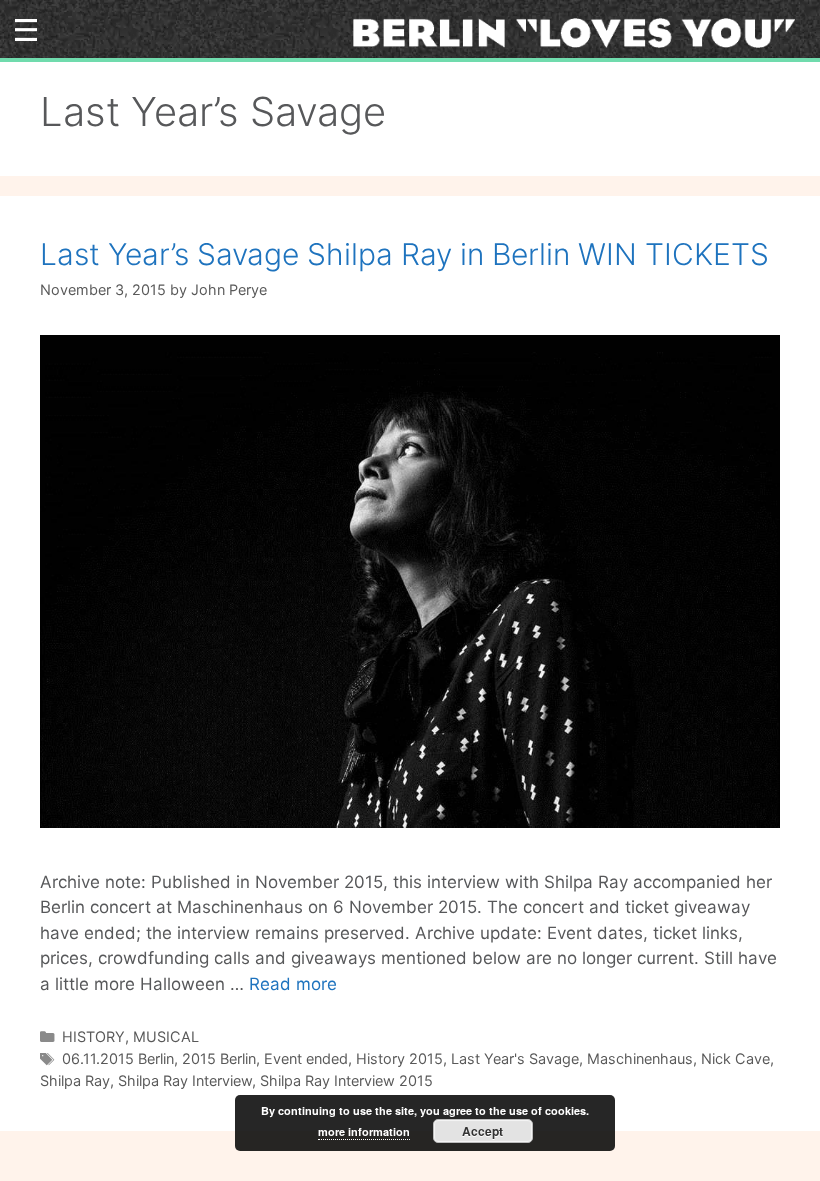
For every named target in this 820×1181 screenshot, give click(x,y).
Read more (293, 984)
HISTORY (93, 1036)
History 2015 (399, 1058)
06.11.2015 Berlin (118, 1058)
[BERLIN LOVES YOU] (580, 32)
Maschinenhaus (640, 1058)
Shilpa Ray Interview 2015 (346, 1080)
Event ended (306, 1058)
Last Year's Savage (515, 1058)
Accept (482, 1131)
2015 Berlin (219, 1058)
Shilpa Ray (75, 1080)
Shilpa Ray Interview (185, 1080)
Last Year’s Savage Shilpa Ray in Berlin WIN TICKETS (404, 254)
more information (364, 1131)
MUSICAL (166, 1036)
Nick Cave (735, 1058)
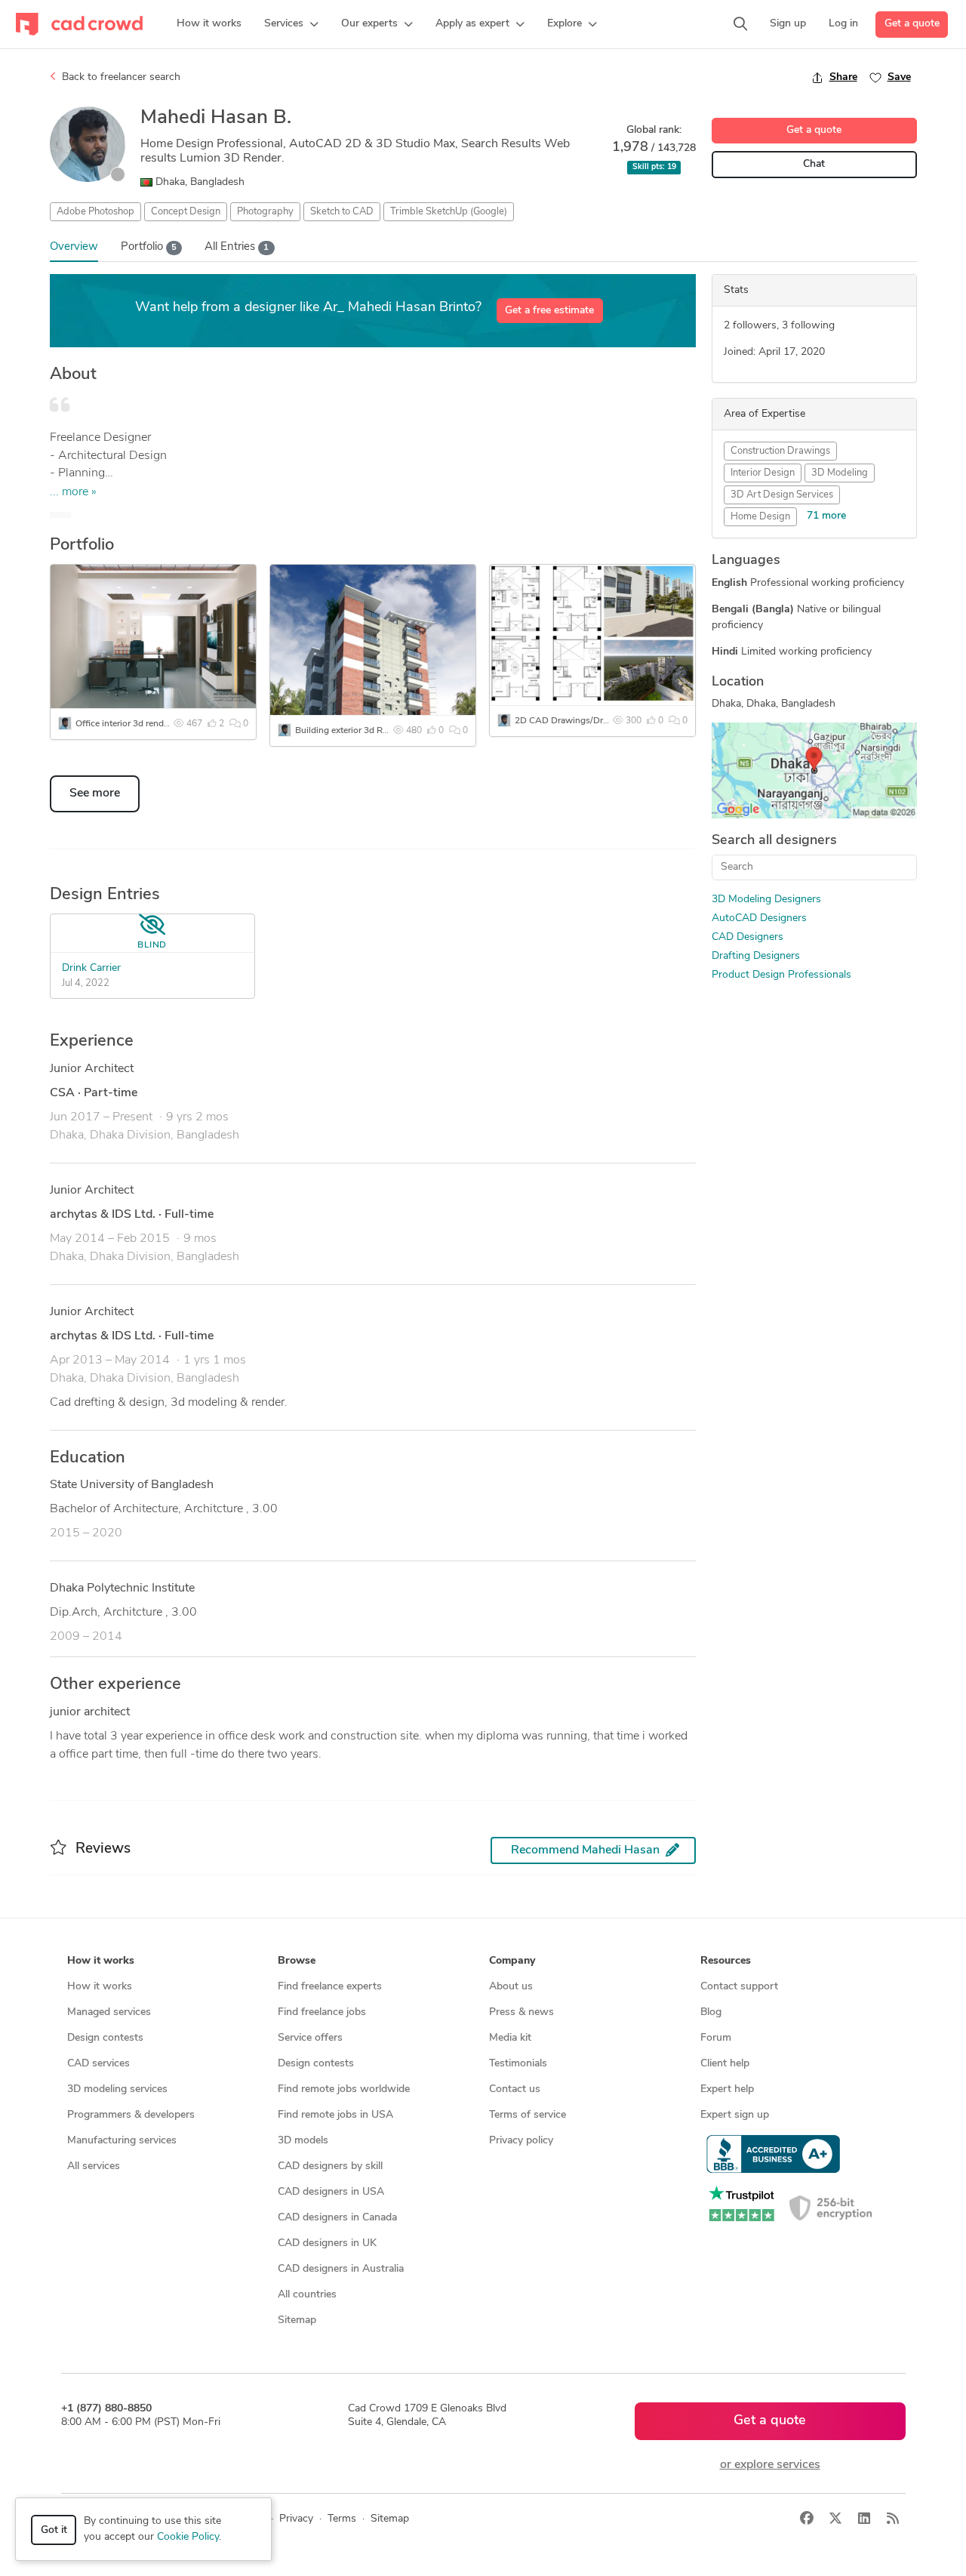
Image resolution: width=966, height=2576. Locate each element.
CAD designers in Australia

Exercise instructions: Exactly as written, restate the listing above with its pictures omitted.

Result for this exercise:
For every named target in this 820×1181 screenshot, give click(x,y).
Read more (293, 984)
HISTORY (93, 1036)
History 2015 (399, 1058)
06.11.2015 Berlin (118, 1058)
[BERLIN LOVES YOU] (580, 32)
Maschinenhaus (640, 1058)
Shilpa Ray Interview 2015 (346, 1080)
Event ended (306, 1058)
Last Year's Savage (515, 1058)
Accept (482, 1131)
2015 Berlin (219, 1058)
Shilpa Ray (75, 1080)
Shilpa Ray Interview (185, 1080)
Last Year’s Savage Shilpa Ray in Berlin WIN TICKETS (404, 254)
more information (364, 1131)
MUSICAL (166, 1036)
Nick Cave (735, 1058)
Image resolution: width=966, height=2576. Locate each element.
CAD designers in Australia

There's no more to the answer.